- **ACTIVITY**
Print all of the data exactly, but drop the pictures.

- **GIVEN RECORDS**
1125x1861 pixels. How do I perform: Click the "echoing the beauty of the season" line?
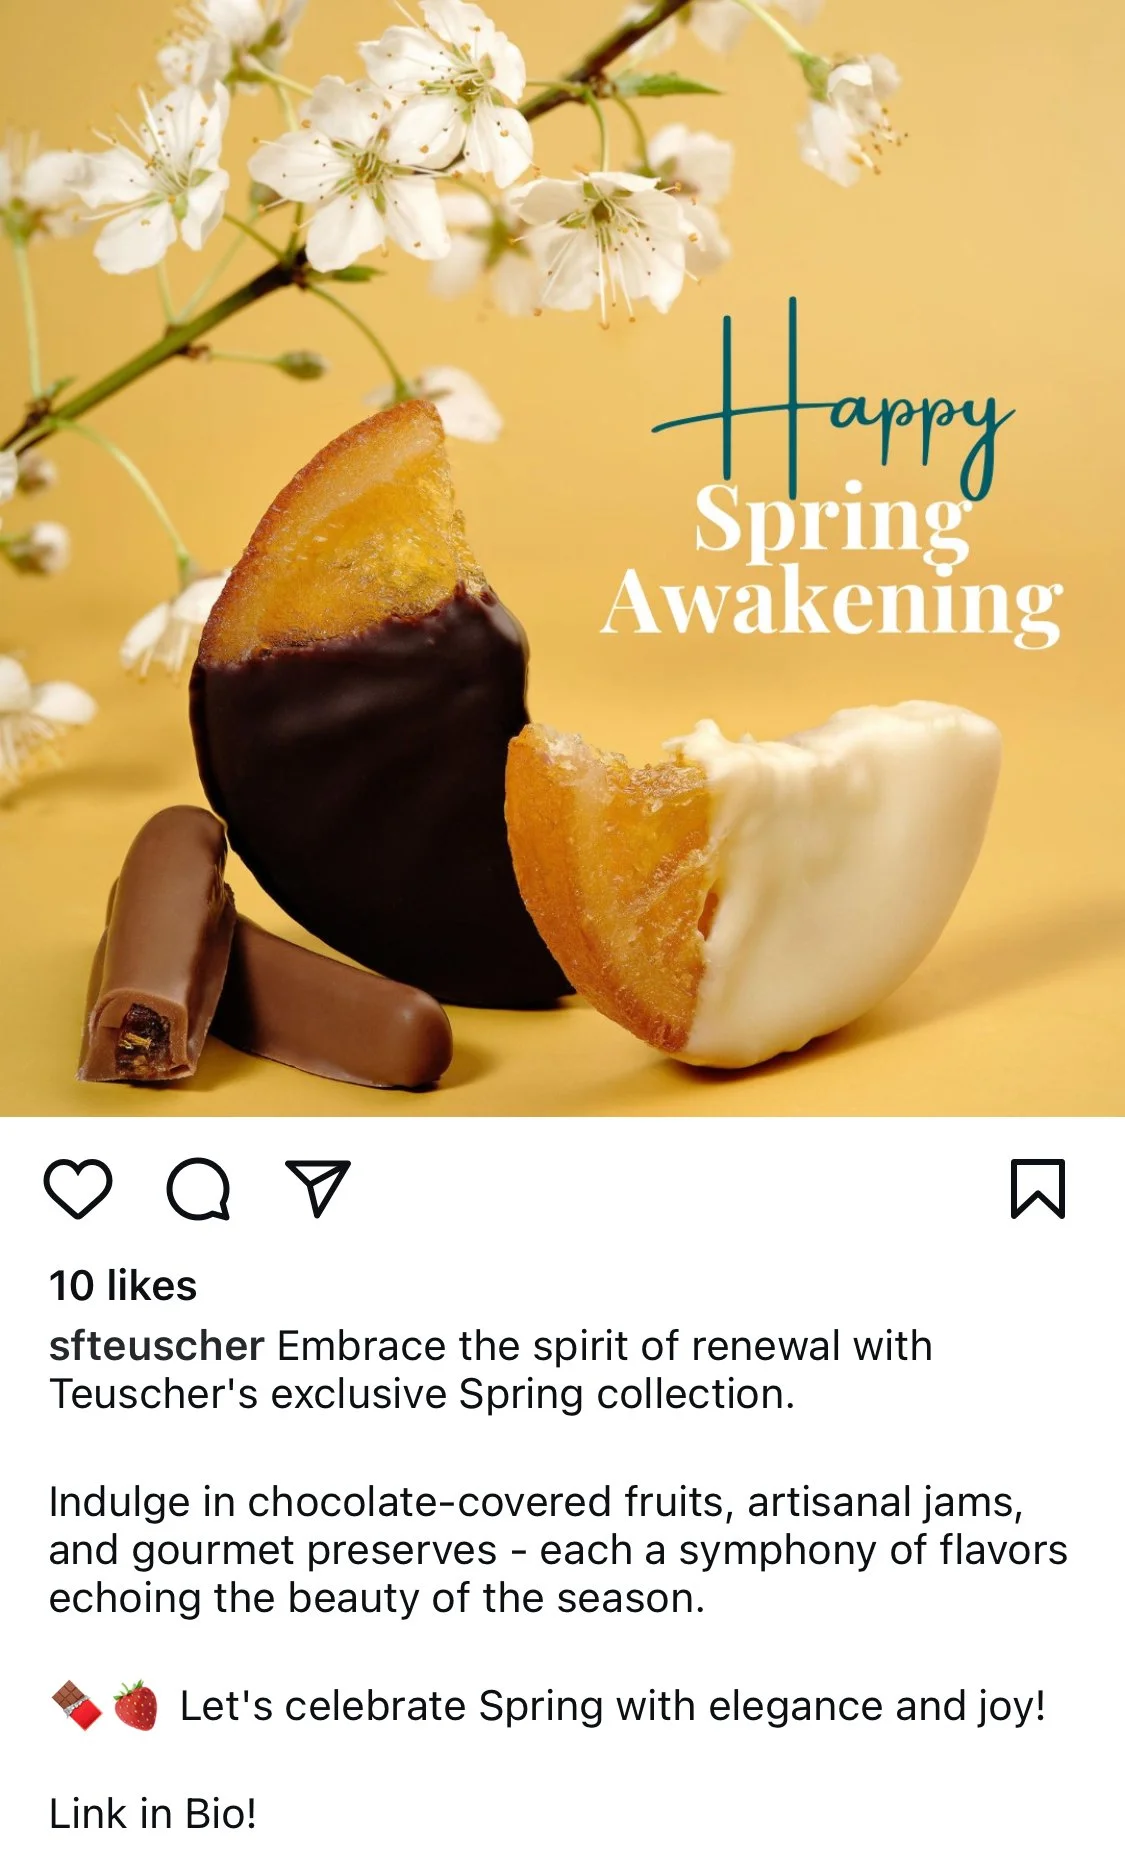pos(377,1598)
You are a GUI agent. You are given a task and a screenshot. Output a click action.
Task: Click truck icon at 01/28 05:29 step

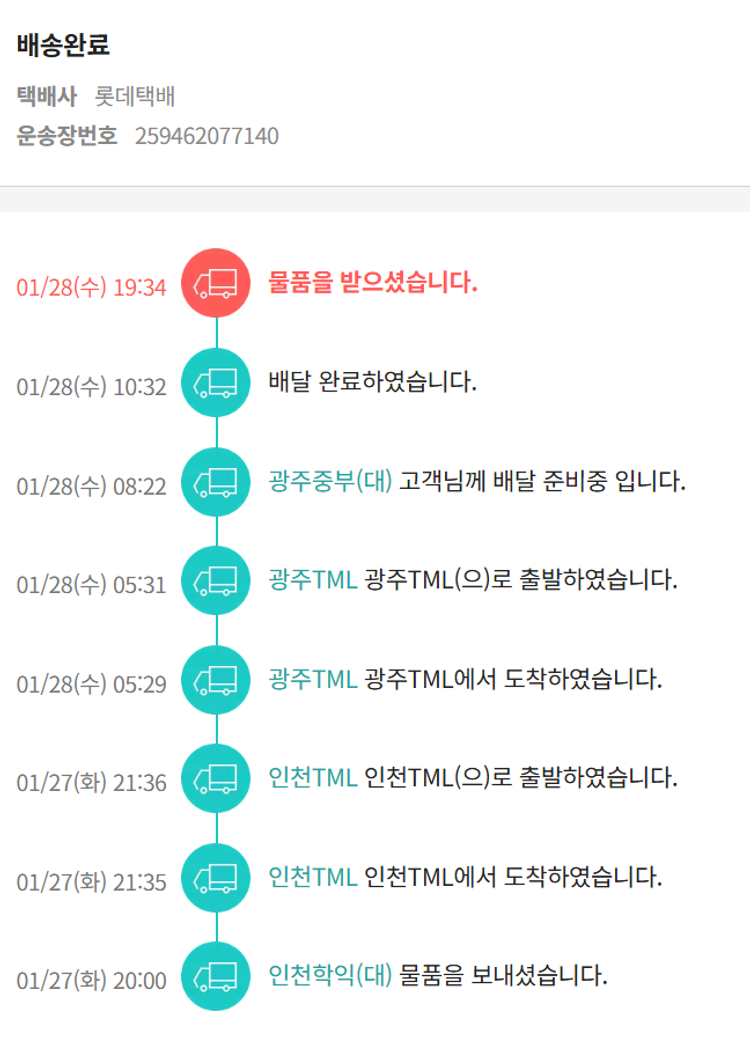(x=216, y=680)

- **ANSWER TO THIS EXERCISE**
1125x1861 pixels. How do I perform: Click the "echoing the beauty of the season" line?
pos(377,1598)
You are a GUI agent. You are given a task and a screenshot. Output a click action.
Task: Click truck icon at 01/28 05:29 step

(x=216, y=680)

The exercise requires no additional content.